** TASK PROMPT **
Below are records; reproduce exactly the lines from the one that has "Instruction: Expand the .idea folder chevron" through the one that has "Given: Click the briefcase icon in sidebar", ends included, and nothing more.

** Opening GIVEN RECORDS block **

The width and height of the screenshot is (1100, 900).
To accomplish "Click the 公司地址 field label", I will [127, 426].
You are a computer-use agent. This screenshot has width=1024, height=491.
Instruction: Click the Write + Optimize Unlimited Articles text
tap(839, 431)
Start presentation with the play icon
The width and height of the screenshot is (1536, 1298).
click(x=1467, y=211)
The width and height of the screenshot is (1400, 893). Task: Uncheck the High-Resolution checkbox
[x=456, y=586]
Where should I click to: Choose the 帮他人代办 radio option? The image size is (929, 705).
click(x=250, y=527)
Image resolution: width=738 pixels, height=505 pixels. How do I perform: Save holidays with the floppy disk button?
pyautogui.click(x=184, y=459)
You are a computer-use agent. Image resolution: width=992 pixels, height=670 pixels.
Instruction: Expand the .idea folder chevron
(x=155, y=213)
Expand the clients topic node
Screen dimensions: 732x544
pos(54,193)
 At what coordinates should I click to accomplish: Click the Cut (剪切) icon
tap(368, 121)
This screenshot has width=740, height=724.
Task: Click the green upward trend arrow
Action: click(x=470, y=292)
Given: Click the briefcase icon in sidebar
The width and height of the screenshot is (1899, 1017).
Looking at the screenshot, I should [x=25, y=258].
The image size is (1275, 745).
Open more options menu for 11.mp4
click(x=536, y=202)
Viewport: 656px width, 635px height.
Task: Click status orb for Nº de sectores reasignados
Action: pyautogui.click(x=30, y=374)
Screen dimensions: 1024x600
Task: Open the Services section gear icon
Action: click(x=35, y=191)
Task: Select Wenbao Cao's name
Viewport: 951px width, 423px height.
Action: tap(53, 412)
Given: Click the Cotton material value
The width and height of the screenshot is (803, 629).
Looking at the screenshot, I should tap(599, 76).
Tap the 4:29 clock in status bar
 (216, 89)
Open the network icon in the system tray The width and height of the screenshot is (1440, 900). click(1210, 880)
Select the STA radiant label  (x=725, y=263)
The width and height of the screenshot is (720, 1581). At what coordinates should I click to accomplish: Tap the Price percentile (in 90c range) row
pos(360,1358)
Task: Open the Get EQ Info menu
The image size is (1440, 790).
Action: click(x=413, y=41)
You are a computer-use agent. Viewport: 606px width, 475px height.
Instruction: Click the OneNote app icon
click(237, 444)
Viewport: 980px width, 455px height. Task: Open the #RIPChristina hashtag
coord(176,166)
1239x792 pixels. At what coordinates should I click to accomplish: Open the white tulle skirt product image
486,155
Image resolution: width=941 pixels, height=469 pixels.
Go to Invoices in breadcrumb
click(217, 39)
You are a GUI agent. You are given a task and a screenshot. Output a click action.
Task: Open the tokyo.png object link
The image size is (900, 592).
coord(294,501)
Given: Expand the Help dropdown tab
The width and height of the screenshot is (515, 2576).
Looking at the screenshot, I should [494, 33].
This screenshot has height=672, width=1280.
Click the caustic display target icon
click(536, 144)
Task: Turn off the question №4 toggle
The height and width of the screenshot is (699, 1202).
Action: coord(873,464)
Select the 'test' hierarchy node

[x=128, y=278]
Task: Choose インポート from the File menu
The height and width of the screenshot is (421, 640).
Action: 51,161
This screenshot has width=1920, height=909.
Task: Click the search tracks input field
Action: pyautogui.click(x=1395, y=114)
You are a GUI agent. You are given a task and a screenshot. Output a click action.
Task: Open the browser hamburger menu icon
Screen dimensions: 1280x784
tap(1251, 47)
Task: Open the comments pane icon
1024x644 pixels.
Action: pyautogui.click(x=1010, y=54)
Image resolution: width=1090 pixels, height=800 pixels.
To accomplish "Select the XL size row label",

** Closing GIVEN RECORDS block **

** RESULT OF THIS TASK **
Instruction: Expand the .idea folder chevron
(x=155, y=213)
Expand the clients topic node
Screen dimensions: 732x544
pos(54,193)
 At what coordinates should I click to accomplish: Click the Cut (剪切) icon
tap(368, 121)
This screenshot has width=740, height=724.
Task: Click the green upward trend arrow
Action: click(x=470, y=292)
Given: Click the briefcase icon in sidebar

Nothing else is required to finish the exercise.